(Assigned task) Set the data down once more, exactly as it is written.

- Opening Delimiter -

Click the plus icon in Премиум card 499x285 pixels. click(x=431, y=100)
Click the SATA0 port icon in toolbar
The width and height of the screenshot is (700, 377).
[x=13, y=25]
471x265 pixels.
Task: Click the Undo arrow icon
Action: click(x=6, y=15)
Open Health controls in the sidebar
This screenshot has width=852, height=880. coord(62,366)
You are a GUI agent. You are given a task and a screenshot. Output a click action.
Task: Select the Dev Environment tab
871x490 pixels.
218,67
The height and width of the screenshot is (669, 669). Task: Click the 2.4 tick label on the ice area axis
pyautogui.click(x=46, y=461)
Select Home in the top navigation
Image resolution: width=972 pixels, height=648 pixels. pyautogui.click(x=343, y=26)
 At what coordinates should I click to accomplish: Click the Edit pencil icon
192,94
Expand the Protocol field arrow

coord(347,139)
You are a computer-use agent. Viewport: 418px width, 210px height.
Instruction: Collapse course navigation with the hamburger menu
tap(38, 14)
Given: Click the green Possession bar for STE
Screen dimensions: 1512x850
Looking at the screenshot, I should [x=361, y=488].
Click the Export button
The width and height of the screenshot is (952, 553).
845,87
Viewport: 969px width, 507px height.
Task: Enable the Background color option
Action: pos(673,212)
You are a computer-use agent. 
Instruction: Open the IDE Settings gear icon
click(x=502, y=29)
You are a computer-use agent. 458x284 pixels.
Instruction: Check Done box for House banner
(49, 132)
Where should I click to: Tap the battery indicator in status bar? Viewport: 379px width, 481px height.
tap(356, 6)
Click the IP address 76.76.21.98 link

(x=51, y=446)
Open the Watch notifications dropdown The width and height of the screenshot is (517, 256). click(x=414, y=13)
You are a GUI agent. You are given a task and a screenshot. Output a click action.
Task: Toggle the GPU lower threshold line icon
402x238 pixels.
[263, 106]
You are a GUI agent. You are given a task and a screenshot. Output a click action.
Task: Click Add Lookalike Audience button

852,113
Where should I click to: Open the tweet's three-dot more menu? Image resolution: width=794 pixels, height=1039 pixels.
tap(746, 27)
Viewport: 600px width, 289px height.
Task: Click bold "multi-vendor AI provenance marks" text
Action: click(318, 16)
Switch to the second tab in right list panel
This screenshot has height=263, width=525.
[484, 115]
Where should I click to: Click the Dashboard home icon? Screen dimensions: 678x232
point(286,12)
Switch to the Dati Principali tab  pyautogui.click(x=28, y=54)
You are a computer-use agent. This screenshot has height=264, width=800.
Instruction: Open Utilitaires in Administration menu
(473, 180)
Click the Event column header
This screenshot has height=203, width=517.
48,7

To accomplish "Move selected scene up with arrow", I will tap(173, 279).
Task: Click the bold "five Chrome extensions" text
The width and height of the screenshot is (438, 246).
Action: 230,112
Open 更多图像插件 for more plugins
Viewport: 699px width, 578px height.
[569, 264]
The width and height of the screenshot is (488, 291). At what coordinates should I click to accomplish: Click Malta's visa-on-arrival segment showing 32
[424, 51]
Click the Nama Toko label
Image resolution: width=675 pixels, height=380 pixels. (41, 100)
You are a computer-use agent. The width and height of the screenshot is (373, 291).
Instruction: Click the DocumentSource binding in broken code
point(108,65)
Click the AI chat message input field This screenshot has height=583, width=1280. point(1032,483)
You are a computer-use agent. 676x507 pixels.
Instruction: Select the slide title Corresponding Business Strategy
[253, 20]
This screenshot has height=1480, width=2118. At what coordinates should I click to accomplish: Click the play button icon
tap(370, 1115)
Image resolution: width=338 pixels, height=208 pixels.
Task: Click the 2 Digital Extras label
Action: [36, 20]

- Closing Delimiter -

(Solution to this problem)
Click the plus icon in Премиум card 499x285 pixels. click(x=431, y=100)
Click the SATA0 port icon in toolbar
The width and height of the screenshot is (700, 377).
[x=13, y=25]
471x265 pixels.
Task: Click the Undo arrow icon
Action: click(x=6, y=15)
Open Health controls in the sidebar
This screenshot has width=852, height=880. coord(62,366)
You are a GUI agent. You are given a task and a screenshot. Output a click action.
Task: Select the Dev Environment tab
871x490 pixels.
218,67
The height and width of the screenshot is (669, 669). Task: Click the 2.4 tick label on the ice area axis
pyautogui.click(x=46, y=461)
Select Home in the top navigation
Image resolution: width=972 pixels, height=648 pixels. pyautogui.click(x=343, y=26)
 At what coordinates should I click to accomplish: Click the Edit pencil icon
192,94
Expand the Protocol field arrow

coord(347,139)
You are a computer-use agent. Viewport: 418px width, 210px height.
Instruction: Collapse course navigation with the hamburger menu
tap(38, 14)
Given: Click the green Possession bar for STE
Screen dimensions: 1512x850
Looking at the screenshot, I should [x=361, y=488].
Click the Export button
The width and height of the screenshot is (952, 553).
845,87
Viewport: 969px width, 507px height.
Task: Enable the Background color option
Action: pos(673,212)
You are a computer-use agent. 
Instruction: Open the IDE Settings gear icon
click(x=502, y=29)
You are a computer-use agent. 458x284 pixels.
Instruction: Check Done box for House banner
(49, 132)
Where should I click to: Tap the battery indicator in status bar? Viewport: 379px width, 481px height.
tap(356, 6)
Click the IP address 76.76.21.98 link

(x=51, y=446)
Open the Watch notifications dropdown The width and height of the screenshot is (517, 256). click(x=414, y=13)
You are a GUI agent. You are given a task and a screenshot. Output a click action.
Task: Toggle the GPU lower threshold line icon
402x238 pixels.
[263, 106]
You are a GUI agent. You are given a task and a screenshot. Output a click action.
Task: Click Add Lookalike Audience button

852,113
Where should I click to: Open the tweet's three-dot more menu? Image resolution: width=794 pixels, height=1039 pixels.
tap(746, 27)
Viewport: 600px width, 289px height.
Task: Click bold "multi-vendor AI provenance marks" text
Action: click(318, 16)
Switch to the second tab in right list panel
This screenshot has height=263, width=525.
[484, 115]
Where should I click to: Click the Dashboard home icon? Screen dimensions: 678x232
point(286,12)
Switch to the Dati Principali tab  pyautogui.click(x=28, y=54)
You are a computer-use agent. This screenshot has height=264, width=800.
Instruction: Open Utilitaires in Administration menu
(473, 180)
Click the Event column header
This screenshot has height=203, width=517.
48,7

To accomplish "Move selected scene up with arrow", I will tap(173, 279).
Task: Click the bold "five Chrome extensions" text
The width and height of the screenshot is (438, 246).
Action: 230,112
Open 更多图像插件 for more plugins
Viewport: 699px width, 578px height.
[569, 264]
The width and height of the screenshot is (488, 291). At what coordinates should I click to accomplish: Click Malta's visa-on-arrival segment showing 32
[424, 51]
Click the Nama Toko label
Image resolution: width=675 pixels, height=380 pixels. (41, 100)
You are a computer-use agent. The width and height of the screenshot is (373, 291).
Instruction: Click the DocumentSource binding in broken code
point(108,65)
Click the AI chat message input field This screenshot has height=583, width=1280. point(1032,483)
You are a computer-use agent. 676x507 pixels.
Instruction: Select the slide title Corresponding Business Strategy
[253, 20]
This screenshot has height=1480, width=2118. At what coordinates should I click to accomplish: Click the play button icon
tap(370, 1115)
Image resolution: width=338 pixels, height=208 pixels.
Task: Click the 2 Digital Extras label
Action: [36, 20]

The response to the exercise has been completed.